As if it wasn’t enough to spend 3-5 hours of my week running, sometimes I also read about running in my spare time. So I thought I would review a few of the running-related books that I’ve read in the past several months.
I wanted to like this book more than I did, but at the end of the day, I just can’t relate to Kristin Armstrong that much. I don’t have a gaggle of girlfriends with whom I go gallivanting through the streets of Austin. I don’t have kids, and I’m not nearly as fast. The book is primarily a compilation of Armstrong’s blogposts and writings for Runner’s World organized by topic (“mile marker”). However, that lends itself to being chronologically disjointed and occasionally confusing. I did appreciate how she combines running and her faith and her odes to the support and camaraderie of her running friends, but I had trouble relating.

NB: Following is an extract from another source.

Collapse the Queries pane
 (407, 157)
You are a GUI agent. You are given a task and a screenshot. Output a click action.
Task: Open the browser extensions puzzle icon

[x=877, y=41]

Run to Overcome by Meb Keflezighi
It’s actually been almost a year since I’ve read this book, but with Meb’s Olympic Trials success, it would be a good read before this summer. In large part, the book is an answer to the critics who claim that Meb isn’t “really” an American since he immigrated from Eritrea. What is more American, more of an example of what our national mythology holds up than an immigrant coming to American and being able to find success? Additionally, the “real” American argument is pretty thinly veiled racism, but that’s a rant for another time. Meb’s good-guy personality and his hard work shine through this book, even if the writing is pretty second-rate. It’s a quick read for anyone interested in the back story of an Olympic runner. I’ll certainly be cheering for Meb when he runs in London.

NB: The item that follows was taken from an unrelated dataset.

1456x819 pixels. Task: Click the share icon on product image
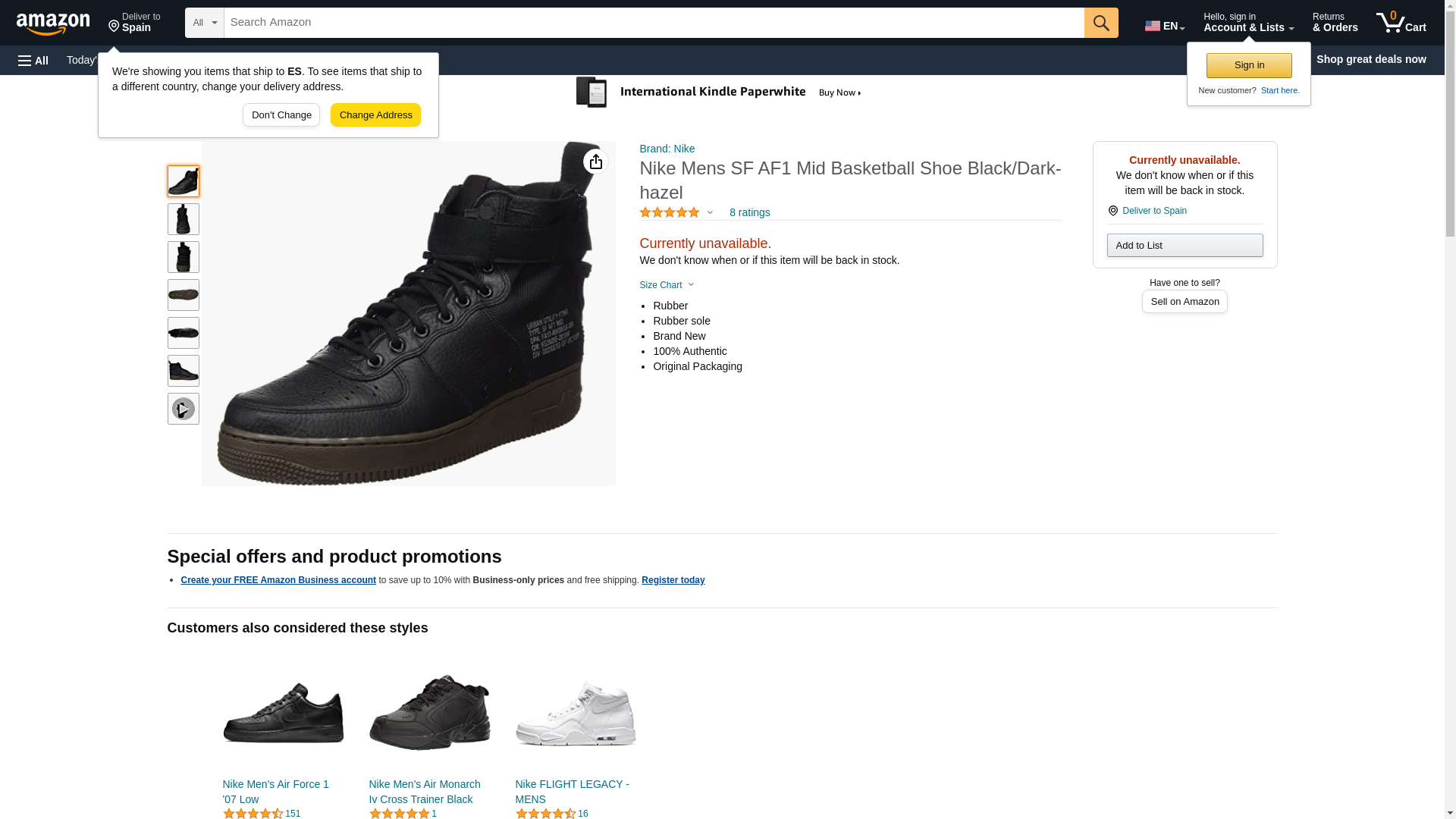point(596,162)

Born to Run by Christopher McDougall
Just in case I’m not the last runner in the world to read this book, there’s a reason that it’s so popular. I started it with some skepticism due to those militant barefoot runners who take so much inspiration from it, but there was very little barefoot propaganda in the book. The story is marvelously told, weaving in scientific discoveries and history with the main narrative of the “greatest race.” I couldn’t recommend it more highly, even if you’re not that into running. If you are into running, it will make you want to run more. While the book touches on veganism, barefoot running, and more, it isn’t about those movements specifically. At the end of the day, a well-written, fascinating story is really what this book is.